The Legend of Pope Joan

An engraving of Pope Joan, a Roman legend that dates from the 11th century, is illustrated in the 17th-century book, "A Present for a Papist: or, The History of the Life of Pope Joan, From her Birth to her Death," by Alexander Cooke. (CNS photo/Google Books, Public Domain)

Though she never existed, the myth persists for a reason.


Was there really a pope named Joan? The historical evidence says no—that the story is just a myth. But the history behind this particular myth can teach us a great deal about Church history done well or poorly. At the same time, the tale of Pope Joan demonstrates why myths matter.

Several versions of la popessa (or “the popess”) story exist, but the most common tells of a ninth-century girl of great intellect and devotion who decided that she wanted to learn more about her faith. Since girls were largely excluded from studying, she dressed like a boy and adopted the name Johannes, which comes out as John, Joan, or Johanna in other versions. She may have been English, as we find her with last names such as Anglicus or Anglicanus. One version has her living with English parents in Germany under the names Jutta, Agnes, Anna, or Gilberta. Apparently, she later followed a lover from Mainz to Athens to Rome.

Disguised as a monk or scribe, Joan’s smarts brought her attention, and she quickly rose through the clerical ranks, all the way up to cardinal. Eventually, according to the myth, she was elected pope, but was discovered to be a woman when she gave birth while riding a horse down a particular street in Rome. In a brutal conclusion to the tale, the crowd—alarmed and enraged, shocked and surprised—pulled her from the horse and killed her and the child. Some of the tales add horrid details such as being tied to her horse’s tail and paraded around Rome before being stoned to death.

Pope Joan, Debunked

Historians deal with facts, not fable. To do so, we examine sources, but we don’t always take them at face value. We ask: Who was writing something? When were they writing? For what audience? Once we start to pull on the story of Joan, the tale unravels.

The first time that Joan appears is in the middle of the 13th century, when a Dominican friar named Jean de Mailly offers a German version in his Universal Chronicle of Metz. There, he places the story more than 150 years earlier, stating a legend that Pope Victor III was succeeded in 1087 by a woman disguised as a man. Others tell a similar tale starting about a decade after de Mailly, but they place it way back in the early 900s or move it forward into the early 1100s.

In his Chronicle of Popes and Emperors, a Dominican named Martin of Troppau placed John/Joan even farther back in time. When Leo IV died in 855, la popessa (referred to as John Anglicus) reigned for about two and-a-half years.

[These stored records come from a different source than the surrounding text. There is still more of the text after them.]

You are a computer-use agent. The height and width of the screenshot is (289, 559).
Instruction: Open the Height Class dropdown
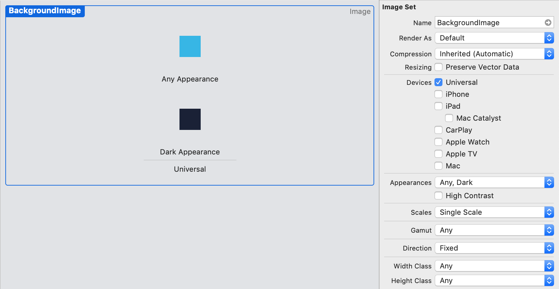pos(494,280)
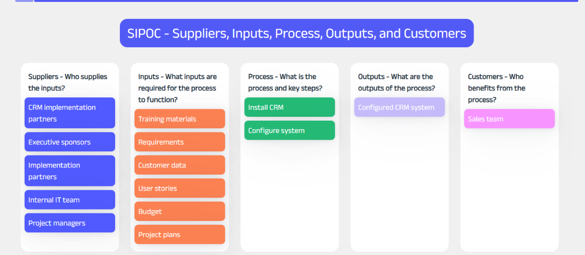This screenshot has height=255, width=585.
Task: Select the Training materials input card
Action: [x=180, y=119]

Clearly we have here far too wide a range of dates to be authentic. If we look closely, we immediately find several issues. In the first account, the one by de Mailly, we discover that he wrote the words “confirm” and “to be verified” in the margins. That is, it looked as if he was recording a myth and reminding himself to delve deeper later, though if he did, we don’t have the result of his investigation. (Think of the times we hear “there are uncon- firmed reports that . . .” on the news that turn out to be nothing more than rumor.)

Next, in other reliable accounts where historians have been able to check details, there simply is no place in the chronological record for Joan in 855 or 1087. Many of these sources, like that of de Mailly, use phrases like “it is reported” or “it is said.”

Some say Joan was erased from history by men who didn’t want her story told. Historians call this an argument ex silentio (“from silence”): that is, we can’t say something didn’t happen because we don’t have evidence that it didn’t. That’s a lot of double and triple negatives; it’s also not how historians work.

Where we don’t have full evidence, we go as far as the evidence can take us and then perhaps we judge as to what was or wasn’t likely, given the evidence. When you consider all the real evidence about Joan, she just doesn’t add up.

A French Protestant named David Blondel was the first person to debunk the Pope Joan myth. Working in a modern scientific way when it came to analyzing manuscripts, he looked closely at the sources and discovered that the myth simply didn’t fit the facts. He had no axe to grind; he just stuck to the evidence and found that there was no reliable data.

Why the Myth Matters

So why does the myth of Joan persist? Partially it’s because people love a good story. People might also want a myth to be true to serve their own purposes. Some stories, although they are myths, become so rooted in a popular belief or urban legend that people believe they truly happened. There is even a genre for this called “mythistory” (a portmanteau of myth and his- tory). An American version is George Washington chopping down the cherry tree and being unable to lie to his father about it.

One of the finest scholars of Pope Joan, a Frenchman named Alain Boureau, called Joan a “symbolic object.” Many commentators say that our opinions about the papacy are a Rorschach test. We might think of Pope Joan in the same way. What we think about the myth of Pope Joan tells people as much about ourselves and our agendas as it does about la popessa.